Qué producir> Extrae los datos comenzando en la línea que contiene "Task: Delete the" y terminando en la línea que contiene "click(78, 177)", ambas incluidas. Reprodúcelas tal cual, sin cambiar nada.

Información extraída>

▼

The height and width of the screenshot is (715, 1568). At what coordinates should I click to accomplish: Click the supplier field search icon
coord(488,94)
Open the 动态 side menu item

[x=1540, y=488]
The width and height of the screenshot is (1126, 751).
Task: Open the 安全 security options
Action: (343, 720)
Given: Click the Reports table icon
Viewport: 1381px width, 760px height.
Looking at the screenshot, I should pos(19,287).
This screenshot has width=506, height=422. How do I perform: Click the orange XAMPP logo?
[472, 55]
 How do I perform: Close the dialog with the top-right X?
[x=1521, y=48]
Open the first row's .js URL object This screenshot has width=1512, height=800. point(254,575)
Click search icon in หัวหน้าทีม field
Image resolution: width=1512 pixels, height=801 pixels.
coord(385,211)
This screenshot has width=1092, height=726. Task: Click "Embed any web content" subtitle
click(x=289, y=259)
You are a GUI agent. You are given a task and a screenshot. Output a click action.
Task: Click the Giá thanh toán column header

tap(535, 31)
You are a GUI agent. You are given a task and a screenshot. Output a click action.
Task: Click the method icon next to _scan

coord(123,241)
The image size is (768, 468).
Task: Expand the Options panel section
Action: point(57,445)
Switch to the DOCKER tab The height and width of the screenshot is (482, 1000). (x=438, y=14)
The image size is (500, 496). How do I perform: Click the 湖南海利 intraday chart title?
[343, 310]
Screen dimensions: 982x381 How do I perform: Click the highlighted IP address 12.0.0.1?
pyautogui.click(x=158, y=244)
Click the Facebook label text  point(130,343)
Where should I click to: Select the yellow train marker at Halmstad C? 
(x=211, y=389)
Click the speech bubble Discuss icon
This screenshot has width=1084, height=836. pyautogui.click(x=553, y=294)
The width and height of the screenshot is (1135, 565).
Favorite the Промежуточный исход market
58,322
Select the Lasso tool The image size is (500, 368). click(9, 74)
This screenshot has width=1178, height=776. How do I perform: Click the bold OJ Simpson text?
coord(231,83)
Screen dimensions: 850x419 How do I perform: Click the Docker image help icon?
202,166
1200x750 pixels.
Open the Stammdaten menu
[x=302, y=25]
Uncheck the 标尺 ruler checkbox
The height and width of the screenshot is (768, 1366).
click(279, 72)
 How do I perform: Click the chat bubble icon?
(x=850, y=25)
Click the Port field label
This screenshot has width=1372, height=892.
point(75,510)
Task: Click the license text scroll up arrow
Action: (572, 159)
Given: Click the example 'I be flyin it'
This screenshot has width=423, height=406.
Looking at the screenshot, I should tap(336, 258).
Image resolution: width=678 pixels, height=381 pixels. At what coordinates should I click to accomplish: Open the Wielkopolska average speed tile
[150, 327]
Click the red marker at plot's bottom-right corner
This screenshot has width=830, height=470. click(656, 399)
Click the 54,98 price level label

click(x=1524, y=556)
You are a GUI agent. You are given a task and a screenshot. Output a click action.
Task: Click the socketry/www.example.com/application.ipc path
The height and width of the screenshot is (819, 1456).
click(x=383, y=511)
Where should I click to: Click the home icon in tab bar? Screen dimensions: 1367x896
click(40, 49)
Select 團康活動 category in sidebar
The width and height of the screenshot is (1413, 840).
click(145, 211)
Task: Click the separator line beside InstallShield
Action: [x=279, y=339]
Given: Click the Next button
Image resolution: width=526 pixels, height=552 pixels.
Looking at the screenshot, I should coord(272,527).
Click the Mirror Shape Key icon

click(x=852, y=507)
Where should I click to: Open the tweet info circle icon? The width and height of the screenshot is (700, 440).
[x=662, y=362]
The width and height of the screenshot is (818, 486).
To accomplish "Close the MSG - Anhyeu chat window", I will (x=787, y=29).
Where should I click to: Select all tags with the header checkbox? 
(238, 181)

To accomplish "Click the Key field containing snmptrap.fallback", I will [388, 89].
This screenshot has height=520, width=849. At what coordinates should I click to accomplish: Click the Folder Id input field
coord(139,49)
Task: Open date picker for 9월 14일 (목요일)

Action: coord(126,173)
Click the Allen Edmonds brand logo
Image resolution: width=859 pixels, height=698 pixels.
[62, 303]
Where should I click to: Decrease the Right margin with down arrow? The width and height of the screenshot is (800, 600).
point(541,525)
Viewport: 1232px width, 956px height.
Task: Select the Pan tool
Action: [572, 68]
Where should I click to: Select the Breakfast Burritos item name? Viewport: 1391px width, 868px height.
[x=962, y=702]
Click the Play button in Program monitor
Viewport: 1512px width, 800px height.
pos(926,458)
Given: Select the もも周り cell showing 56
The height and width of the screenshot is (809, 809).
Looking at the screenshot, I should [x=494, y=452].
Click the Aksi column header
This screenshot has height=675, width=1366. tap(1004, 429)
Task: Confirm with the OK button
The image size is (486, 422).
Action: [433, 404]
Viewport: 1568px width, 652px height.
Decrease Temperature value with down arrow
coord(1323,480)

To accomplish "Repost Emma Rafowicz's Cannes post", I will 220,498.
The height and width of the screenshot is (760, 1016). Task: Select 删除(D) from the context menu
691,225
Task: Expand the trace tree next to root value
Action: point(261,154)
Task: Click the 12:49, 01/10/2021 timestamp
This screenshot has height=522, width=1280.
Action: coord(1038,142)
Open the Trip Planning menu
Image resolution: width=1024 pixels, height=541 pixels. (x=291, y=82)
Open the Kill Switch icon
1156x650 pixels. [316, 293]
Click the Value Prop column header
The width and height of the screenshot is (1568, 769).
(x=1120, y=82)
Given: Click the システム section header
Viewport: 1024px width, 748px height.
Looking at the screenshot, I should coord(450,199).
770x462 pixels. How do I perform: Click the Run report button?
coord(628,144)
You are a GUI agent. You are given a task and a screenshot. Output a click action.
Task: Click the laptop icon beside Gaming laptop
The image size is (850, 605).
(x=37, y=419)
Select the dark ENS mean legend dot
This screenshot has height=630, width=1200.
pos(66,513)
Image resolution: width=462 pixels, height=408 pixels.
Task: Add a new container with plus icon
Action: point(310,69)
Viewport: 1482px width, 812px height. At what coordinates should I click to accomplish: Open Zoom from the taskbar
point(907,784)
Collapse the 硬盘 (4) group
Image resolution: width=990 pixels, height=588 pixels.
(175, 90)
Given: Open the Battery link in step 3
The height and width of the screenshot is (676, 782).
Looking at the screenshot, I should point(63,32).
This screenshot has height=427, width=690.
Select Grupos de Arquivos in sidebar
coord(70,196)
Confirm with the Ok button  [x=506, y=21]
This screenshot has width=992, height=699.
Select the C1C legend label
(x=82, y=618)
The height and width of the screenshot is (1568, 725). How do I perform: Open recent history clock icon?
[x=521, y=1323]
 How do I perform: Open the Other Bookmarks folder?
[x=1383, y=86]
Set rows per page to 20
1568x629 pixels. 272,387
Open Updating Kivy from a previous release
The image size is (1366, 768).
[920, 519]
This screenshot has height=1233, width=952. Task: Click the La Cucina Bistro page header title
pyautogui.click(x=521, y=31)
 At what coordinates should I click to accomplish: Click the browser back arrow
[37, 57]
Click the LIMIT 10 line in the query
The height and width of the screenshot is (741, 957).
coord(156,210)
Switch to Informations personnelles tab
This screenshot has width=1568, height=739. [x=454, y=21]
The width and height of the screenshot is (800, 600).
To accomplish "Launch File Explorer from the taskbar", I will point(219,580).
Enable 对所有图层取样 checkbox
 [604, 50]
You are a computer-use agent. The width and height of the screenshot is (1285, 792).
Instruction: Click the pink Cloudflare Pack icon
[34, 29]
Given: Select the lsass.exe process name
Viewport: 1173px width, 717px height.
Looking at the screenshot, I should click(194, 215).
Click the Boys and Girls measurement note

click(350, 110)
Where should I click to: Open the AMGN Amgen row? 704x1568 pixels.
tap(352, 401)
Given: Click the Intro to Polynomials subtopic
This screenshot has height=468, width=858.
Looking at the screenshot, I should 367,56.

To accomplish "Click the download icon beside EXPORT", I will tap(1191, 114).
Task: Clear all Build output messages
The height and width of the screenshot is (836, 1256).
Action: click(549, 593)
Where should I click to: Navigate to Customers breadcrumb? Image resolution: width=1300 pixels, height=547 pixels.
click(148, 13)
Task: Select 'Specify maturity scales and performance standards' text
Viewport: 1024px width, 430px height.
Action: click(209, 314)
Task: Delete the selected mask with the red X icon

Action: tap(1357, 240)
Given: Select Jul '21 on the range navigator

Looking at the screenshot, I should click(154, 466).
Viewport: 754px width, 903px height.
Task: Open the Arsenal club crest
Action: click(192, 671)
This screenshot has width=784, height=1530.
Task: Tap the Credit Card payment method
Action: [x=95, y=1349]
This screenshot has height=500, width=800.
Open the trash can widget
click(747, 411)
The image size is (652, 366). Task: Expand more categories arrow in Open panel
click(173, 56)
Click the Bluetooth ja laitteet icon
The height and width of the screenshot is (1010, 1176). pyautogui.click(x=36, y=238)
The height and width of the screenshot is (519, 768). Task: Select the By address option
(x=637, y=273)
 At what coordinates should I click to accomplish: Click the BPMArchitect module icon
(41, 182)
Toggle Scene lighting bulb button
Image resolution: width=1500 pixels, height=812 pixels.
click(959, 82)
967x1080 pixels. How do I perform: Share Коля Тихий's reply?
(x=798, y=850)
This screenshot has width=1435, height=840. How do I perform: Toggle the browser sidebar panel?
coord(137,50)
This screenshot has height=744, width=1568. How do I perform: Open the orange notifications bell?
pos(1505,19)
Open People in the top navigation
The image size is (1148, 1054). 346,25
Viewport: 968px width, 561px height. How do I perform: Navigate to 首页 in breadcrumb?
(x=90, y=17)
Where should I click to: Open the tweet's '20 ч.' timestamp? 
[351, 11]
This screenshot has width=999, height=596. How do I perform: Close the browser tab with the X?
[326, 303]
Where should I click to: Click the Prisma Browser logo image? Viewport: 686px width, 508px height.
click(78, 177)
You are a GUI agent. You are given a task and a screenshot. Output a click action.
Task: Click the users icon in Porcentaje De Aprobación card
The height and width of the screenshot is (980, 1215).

▲

Respuesta>
Task: Delete the selected mask with the red X icon

Action: tap(1357, 240)
Given: Select Jul '21 on the range navigator

Looking at the screenshot, I should click(154, 466).
Viewport: 754px width, 903px height.
Task: Open the Arsenal club crest
Action: click(192, 671)
This screenshot has width=784, height=1530.
Task: Tap the Credit Card payment method
Action: [x=95, y=1349]
This screenshot has height=500, width=800.
Open the trash can widget
click(747, 411)
The image size is (652, 366). Task: Expand more categories arrow in Open panel
click(173, 56)
Click the Bluetooth ja laitteet icon
The height and width of the screenshot is (1010, 1176). pyautogui.click(x=36, y=238)
The height and width of the screenshot is (519, 768). Task: Select the By address option
(x=637, y=273)
 At what coordinates should I click to accomplish: Click the BPMArchitect module icon
(41, 182)
Toggle Scene lighting bulb button
Image resolution: width=1500 pixels, height=812 pixels.
click(959, 82)
967x1080 pixels. How do I perform: Share Коля Тихий's reply?
(x=798, y=850)
This screenshot has width=1435, height=840. How do I perform: Toggle the browser sidebar panel?
coord(137,50)
This screenshot has height=744, width=1568. How do I perform: Open the orange notifications bell?
pos(1505,19)
Open People in the top navigation
The image size is (1148, 1054). 346,25
Viewport: 968px width, 561px height. How do I perform: Navigate to 首页 in breadcrumb?
(x=90, y=17)
Where should I click to: Open the tweet's '20 ч.' timestamp? 
[351, 11]
This screenshot has width=999, height=596. How do I perform: Close the browser tab with the X?
[326, 303]
Where should I click to: Click the Prisma Browser logo image? Viewport: 686px width, 508px height.
click(78, 177)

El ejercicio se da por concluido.